Experts have welcomed the removal of self-isolation for vaccinated people entering New Zealand as a practical and sensible move amid dropping border cases – but have called for widening the term "fully vaccinated" to include being boosted.
The Government today announced self-isolation requirements for vaccinated Kiwi returnees would be lifted from 11.59pm on Wednesday for those returning from Australia. Previously, these travellers would have needed to self-isolate for seven days.
In addition, vaccinated New Zealanders from anywhere in the world will be able to return from Friday after the Government brought forward step 2 of its five-step border reopening plan.

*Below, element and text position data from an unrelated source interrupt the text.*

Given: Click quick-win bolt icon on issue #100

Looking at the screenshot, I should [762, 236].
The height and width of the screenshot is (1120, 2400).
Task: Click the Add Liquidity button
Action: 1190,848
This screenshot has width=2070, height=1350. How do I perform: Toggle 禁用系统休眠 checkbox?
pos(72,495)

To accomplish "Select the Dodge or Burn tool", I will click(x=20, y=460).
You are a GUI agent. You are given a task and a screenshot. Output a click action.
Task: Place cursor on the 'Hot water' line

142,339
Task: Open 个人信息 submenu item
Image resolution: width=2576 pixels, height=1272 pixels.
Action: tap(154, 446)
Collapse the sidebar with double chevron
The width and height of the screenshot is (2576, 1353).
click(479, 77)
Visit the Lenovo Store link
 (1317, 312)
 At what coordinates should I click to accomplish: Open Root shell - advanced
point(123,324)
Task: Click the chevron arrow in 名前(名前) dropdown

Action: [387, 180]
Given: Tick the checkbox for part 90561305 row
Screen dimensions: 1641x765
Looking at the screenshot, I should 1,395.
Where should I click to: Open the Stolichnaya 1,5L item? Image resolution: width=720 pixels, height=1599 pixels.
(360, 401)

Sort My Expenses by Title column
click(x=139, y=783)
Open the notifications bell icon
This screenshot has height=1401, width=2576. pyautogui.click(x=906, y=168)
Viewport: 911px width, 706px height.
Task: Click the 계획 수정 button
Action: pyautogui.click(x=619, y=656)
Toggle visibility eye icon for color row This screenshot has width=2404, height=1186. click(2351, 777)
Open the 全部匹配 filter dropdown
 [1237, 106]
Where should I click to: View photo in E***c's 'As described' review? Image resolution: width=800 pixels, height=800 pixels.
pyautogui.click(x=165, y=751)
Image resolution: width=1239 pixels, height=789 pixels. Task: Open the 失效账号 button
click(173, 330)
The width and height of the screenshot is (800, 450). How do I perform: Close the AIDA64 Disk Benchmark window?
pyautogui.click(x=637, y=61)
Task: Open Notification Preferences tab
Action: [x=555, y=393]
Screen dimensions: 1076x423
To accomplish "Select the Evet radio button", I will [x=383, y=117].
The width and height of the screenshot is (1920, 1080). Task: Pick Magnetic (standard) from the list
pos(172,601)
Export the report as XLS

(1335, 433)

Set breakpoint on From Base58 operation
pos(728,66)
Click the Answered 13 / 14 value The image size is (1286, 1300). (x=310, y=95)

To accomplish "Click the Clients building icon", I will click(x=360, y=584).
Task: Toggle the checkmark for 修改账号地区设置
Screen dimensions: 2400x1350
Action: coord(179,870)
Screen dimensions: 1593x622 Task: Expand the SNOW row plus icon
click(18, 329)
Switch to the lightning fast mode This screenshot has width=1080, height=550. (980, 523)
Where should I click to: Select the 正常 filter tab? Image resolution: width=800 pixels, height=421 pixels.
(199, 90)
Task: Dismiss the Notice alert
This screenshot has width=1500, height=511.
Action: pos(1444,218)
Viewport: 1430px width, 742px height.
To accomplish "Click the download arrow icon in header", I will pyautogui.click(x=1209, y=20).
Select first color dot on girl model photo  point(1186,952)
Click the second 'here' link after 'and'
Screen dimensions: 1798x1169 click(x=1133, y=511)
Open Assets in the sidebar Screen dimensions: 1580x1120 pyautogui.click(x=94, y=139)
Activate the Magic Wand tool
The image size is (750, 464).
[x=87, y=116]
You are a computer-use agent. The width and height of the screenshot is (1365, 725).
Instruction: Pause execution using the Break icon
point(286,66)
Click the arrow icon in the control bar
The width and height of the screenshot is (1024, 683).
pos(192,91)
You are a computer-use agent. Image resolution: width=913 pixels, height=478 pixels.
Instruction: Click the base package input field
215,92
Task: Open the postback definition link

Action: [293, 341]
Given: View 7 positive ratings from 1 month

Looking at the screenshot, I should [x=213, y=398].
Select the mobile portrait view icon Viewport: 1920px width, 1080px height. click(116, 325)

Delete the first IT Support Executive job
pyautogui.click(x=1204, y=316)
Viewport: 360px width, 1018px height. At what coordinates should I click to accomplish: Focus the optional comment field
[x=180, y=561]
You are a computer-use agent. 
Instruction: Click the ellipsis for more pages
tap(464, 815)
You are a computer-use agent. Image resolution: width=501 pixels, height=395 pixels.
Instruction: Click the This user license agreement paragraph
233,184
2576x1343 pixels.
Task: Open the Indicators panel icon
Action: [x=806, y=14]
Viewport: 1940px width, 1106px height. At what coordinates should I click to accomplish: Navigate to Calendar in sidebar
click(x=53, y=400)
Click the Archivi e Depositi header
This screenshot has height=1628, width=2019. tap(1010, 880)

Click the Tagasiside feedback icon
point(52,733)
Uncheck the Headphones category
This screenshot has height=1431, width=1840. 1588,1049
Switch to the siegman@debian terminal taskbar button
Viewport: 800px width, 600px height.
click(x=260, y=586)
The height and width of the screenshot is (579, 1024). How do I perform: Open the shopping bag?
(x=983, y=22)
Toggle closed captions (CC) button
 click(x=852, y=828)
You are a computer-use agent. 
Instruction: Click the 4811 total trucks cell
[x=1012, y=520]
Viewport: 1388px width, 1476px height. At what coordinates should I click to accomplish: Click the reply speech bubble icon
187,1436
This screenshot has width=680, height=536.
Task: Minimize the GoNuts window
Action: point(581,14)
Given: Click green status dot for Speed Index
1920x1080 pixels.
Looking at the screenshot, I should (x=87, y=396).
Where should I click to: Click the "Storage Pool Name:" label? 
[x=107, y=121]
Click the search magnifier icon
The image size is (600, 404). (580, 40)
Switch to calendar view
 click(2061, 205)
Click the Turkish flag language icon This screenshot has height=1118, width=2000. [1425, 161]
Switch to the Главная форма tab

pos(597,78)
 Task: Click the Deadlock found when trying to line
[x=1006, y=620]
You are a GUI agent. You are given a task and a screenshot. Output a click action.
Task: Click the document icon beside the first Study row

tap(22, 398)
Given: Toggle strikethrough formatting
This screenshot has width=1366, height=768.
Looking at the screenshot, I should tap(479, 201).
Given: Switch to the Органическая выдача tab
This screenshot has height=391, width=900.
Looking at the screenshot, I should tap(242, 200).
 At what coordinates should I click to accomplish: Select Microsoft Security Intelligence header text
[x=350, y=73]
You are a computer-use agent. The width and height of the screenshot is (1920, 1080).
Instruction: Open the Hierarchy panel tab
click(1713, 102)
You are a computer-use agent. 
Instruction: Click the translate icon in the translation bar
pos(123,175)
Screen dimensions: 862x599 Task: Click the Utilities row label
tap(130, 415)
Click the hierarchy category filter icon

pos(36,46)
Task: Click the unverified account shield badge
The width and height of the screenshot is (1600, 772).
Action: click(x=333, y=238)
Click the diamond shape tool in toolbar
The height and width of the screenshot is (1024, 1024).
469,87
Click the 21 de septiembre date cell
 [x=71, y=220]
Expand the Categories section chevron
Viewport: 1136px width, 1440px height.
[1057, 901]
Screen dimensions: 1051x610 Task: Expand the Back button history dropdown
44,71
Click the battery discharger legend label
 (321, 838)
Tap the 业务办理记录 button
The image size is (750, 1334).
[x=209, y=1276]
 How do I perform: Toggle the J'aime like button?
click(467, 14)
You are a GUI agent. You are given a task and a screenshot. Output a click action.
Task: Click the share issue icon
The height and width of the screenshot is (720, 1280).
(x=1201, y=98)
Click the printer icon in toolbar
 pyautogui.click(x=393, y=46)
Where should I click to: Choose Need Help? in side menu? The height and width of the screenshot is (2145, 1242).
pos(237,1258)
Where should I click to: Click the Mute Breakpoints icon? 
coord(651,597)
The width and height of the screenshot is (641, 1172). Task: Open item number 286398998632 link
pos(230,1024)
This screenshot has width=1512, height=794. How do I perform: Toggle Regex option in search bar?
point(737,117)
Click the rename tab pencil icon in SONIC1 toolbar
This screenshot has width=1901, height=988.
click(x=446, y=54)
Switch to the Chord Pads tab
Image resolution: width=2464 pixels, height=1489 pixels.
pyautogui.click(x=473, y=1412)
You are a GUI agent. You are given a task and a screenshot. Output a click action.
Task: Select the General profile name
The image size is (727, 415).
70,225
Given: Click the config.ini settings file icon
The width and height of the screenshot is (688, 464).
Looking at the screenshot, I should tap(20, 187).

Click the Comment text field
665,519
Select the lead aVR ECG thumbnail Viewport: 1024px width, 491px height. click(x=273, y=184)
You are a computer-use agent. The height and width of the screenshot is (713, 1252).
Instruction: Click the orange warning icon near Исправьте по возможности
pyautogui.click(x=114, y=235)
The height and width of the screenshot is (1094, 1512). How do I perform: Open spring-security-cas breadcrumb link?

These travellers could previously only arrive, with self-isolation, from March 13.
In a statement, Covid-19 Response Minister Chris Hipkins said border cases had decreased over the last month – both in numbers and as a proportion of arriving travellers. The seven-day average for border cases at the weekend was 9.4, compared with a seven-day average of around 6700 for cases in the community.
University of Otago epidemiologist Professor Michael Baker says the move to drop the self-isolation requirements for vaccinated people entering New Zealand is sensible – but the term fully vaccinated should include being "boosted".
"We've been very slow to change that for the vaccine pass. The vaccine pass is almost giving a false sense of security. This would be time to fix the definition for people coming into New Zealand to being boosted as well."
University of Auckland public health Associate Professor Collin Tukuitonga said the border move was practical and there was logical public health evidence to support it – but also that the term fully vaccinated should include being boosted.
"In my mind, fully vaxxed is not two doses. In my mind, fully vaxxed from Omicron must include the booster. Until you have the booster, you're not fully vaxxed," he said, and encouraged anyone who hadn't had their booster dose to get it.
However, Tukuitonga was concerned how the self-isolation changes, alongside increasing case numbers, would impact vulnerable groups.
"That's the concern - with increasing numbers and relaxation of these measures that again the vulnerable people that are going to bear the brunt of this will be Māori and Pasifika people.
"The idea of isolation and quarantine is you take out of circulation those people who present the risk of spreading the virus. When you relax those isolation requirements, essentially, you're allowing everyone to mix and mingle - and the most vulnerable people are yet again going to suffer the consequences."
University of Canterbury Professor Michael Plank said the decision was appropriate as the outbreak had changed rapidly in recent weeks.
"Even two weeks ago, it would have been potentially a risky move to let large numbers of cases come in because that could've really accelerated the outbreak," Plank said.
"Now we are at a stage where we are seeing much larger number of cases and having a few hundred cases at the border does have less of an impact relatively. I wouldn't expect it to have a significant effect on the peak of the Omicron wave."
Hipkins said MIQ would remain for unvaccinated New Zealanders, refugees and some community cases as needed and he would have more to say on the matter in coming weeks.
Travellers would still be required to have a negative pre-departure test and undertake two rapid antigen tests on arrival and at day 5.6. Anyone who returned a positive result would be required to report it and isolate for the same period as a community case.
Returnees were also asked to follow up their positive RATs with a PCR test so public health officials could run whole genome sequencing to determine the variant and keep tabs on any emerging variants.
Baker said it was important there was a system in place that ensured people who were required to undergo RATs as a condition of entry into New Zealand adhered to putting their results into the system.
"It would be very easy for people to forget or not comply or falsify it," Baker said.
"I think just thinking through the whole system for ensuring adherence, that was my other big question about it. They'll say [it's] 'a high trust environment'; that just means it's an opportunity to be ingenious."
There were 14,633 new community cases of Covid-19 in New Zealand today and 344 people in hospital, including five in intensive care. At the border, 24 Covid-19 cases were detected.
Seventeen people who were at the protest at Parliament have tested positive for Covid-19.
However, the ministry said due to reluctance by protesters to get a Covid-19 test, the true number of cases linked to the protest was likely to be much higher.